[EXTRACTED DATA Boundary: Start]

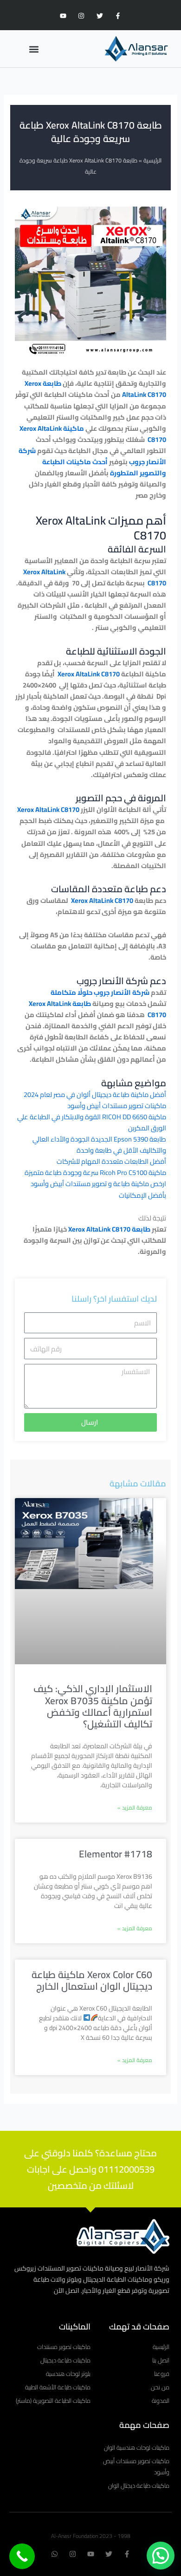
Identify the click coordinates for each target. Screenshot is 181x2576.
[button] (33, 49)
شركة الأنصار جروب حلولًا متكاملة (100, 992)
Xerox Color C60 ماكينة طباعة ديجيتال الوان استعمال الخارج (92, 1980)
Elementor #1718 (115, 1854)
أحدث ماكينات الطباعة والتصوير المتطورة (104, 467)
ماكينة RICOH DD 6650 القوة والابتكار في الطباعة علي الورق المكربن (91, 1122)
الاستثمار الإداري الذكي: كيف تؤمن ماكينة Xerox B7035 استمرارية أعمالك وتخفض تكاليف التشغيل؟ (92, 1706)
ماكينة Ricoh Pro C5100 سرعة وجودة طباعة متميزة (95, 1172)
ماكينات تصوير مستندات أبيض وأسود (116, 1105)
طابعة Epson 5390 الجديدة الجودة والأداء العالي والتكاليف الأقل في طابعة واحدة (99, 1144)
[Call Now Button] (22, 2556)
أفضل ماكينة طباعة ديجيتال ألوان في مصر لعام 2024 (95, 1094)
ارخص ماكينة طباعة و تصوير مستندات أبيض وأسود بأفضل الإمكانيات (98, 1189)
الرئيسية (152, 160)
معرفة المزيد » (134, 1807)
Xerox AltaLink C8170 (89, 674)
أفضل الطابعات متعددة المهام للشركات (111, 1161)
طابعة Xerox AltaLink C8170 (108, 1229)
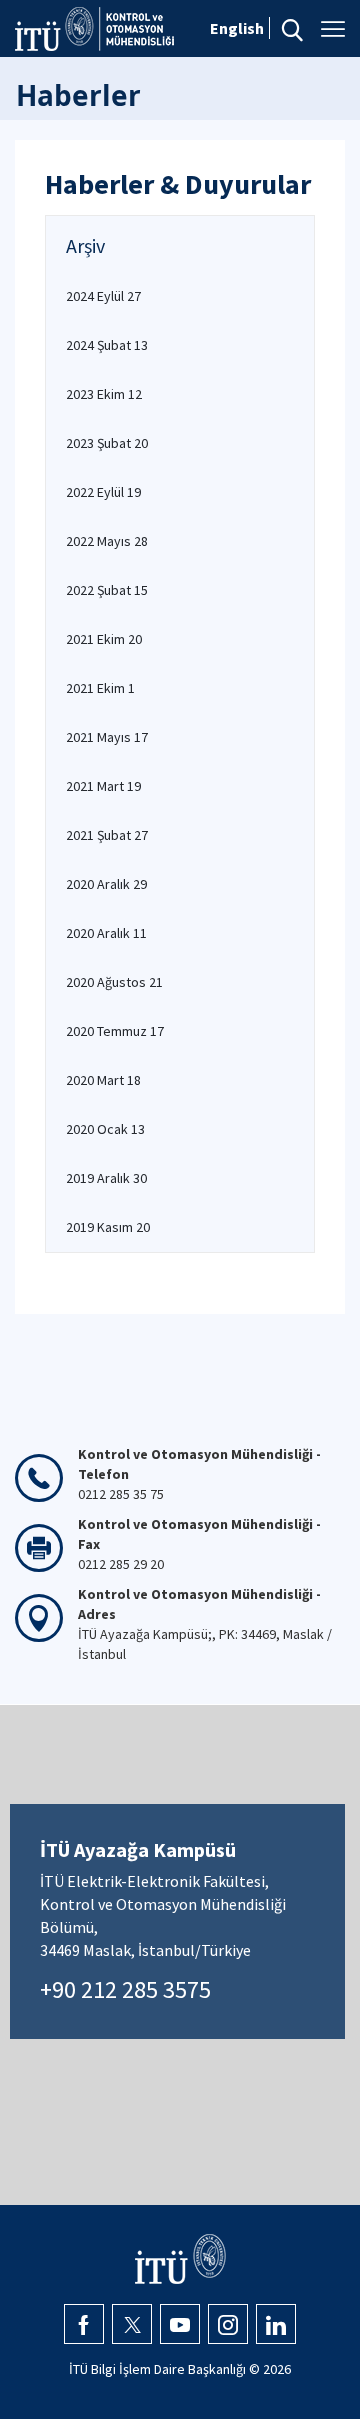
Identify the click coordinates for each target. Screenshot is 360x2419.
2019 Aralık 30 (106, 1178)
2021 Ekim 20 (104, 639)
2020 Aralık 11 (106, 933)
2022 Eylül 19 (103, 492)
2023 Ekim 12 (104, 394)
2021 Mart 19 (103, 786)
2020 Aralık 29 (106, 884)
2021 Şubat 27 (107, 835)
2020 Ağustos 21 (114, 982)
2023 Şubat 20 (107, 443)
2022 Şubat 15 (107, 590)
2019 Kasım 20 (108, 1227)
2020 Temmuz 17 (115, 1031)
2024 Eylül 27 (103, 296)
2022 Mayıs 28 (107, 541)
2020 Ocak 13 (105, 1129)
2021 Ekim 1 (100, 688)
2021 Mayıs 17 (107, 737)
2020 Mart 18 (103, 1080)
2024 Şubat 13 (107, 345)
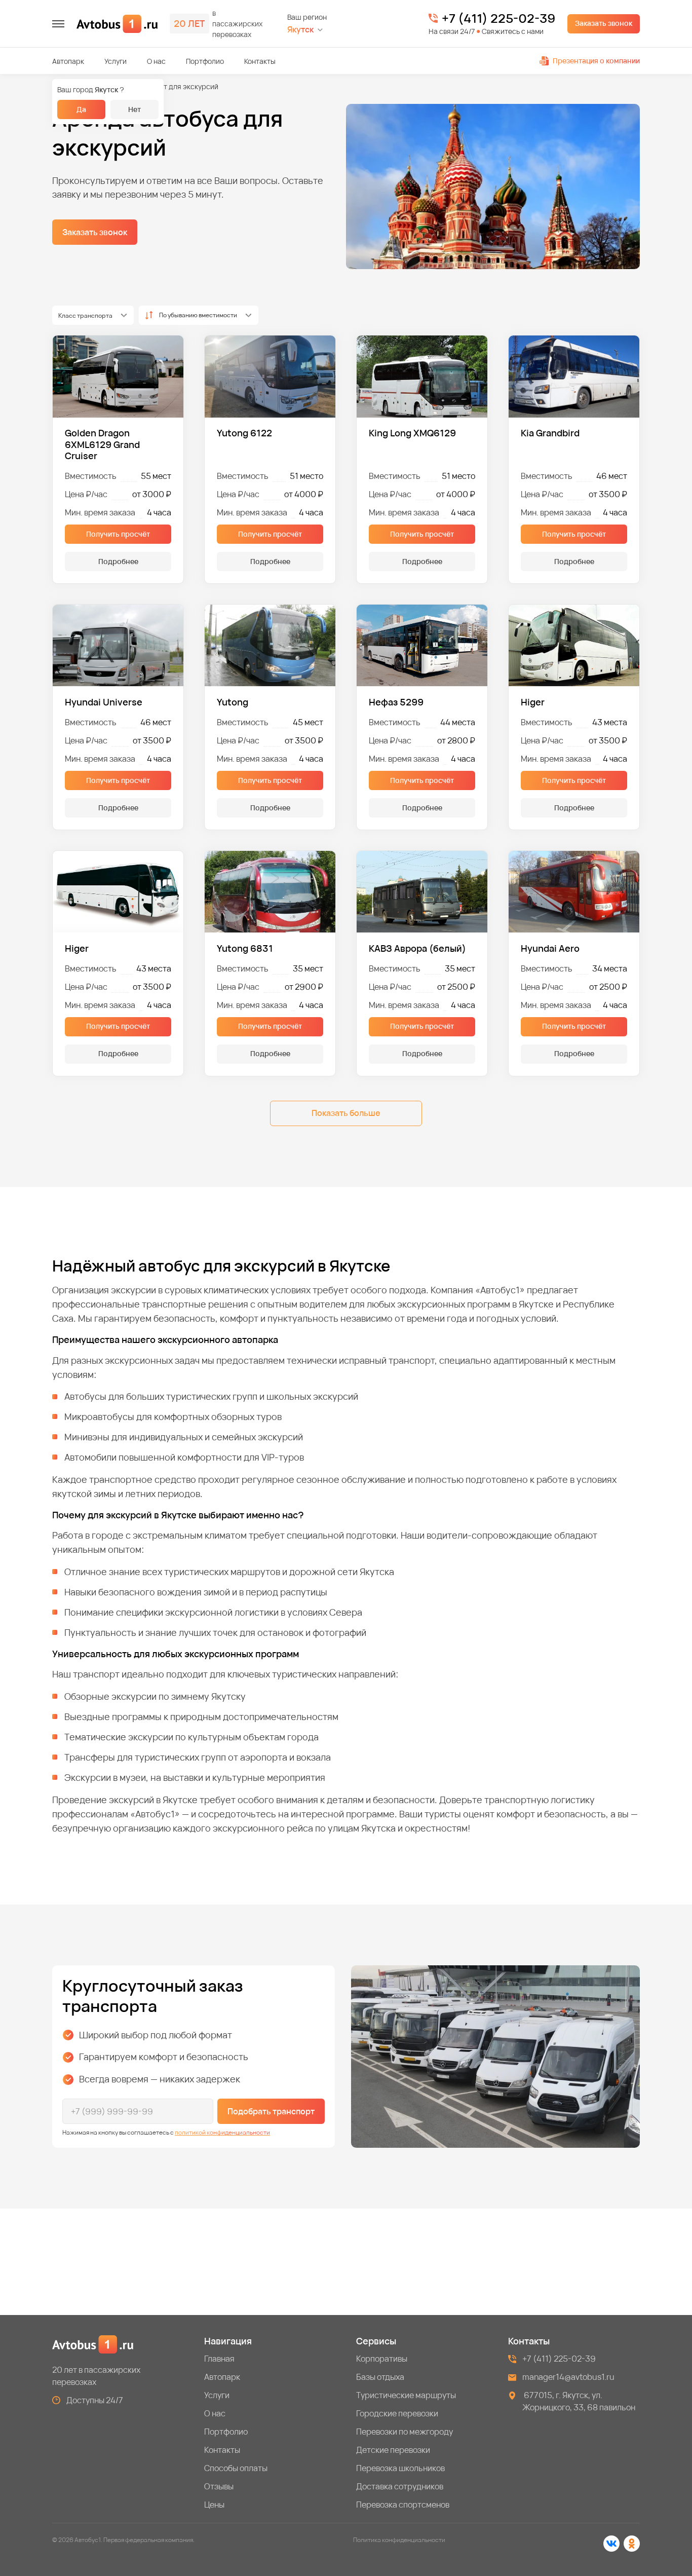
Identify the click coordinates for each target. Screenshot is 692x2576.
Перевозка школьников (400, 2468)
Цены (214, 2504)
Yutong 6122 (244, 433)
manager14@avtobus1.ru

[EXTRACTED DATA Boundary: End]

> WHAT YOU WILL DO
Return all lines of the material above in which the word "Screenshot" occurs.

> REPLY TO THE EXERCISE
Identify the click coordinates for each target. Screenshot is 181x2576.
Identify the click coordinates for each target. Screenshot is 360x2419.
Identify the click coordinates for each target. Screenshot is 692x2576.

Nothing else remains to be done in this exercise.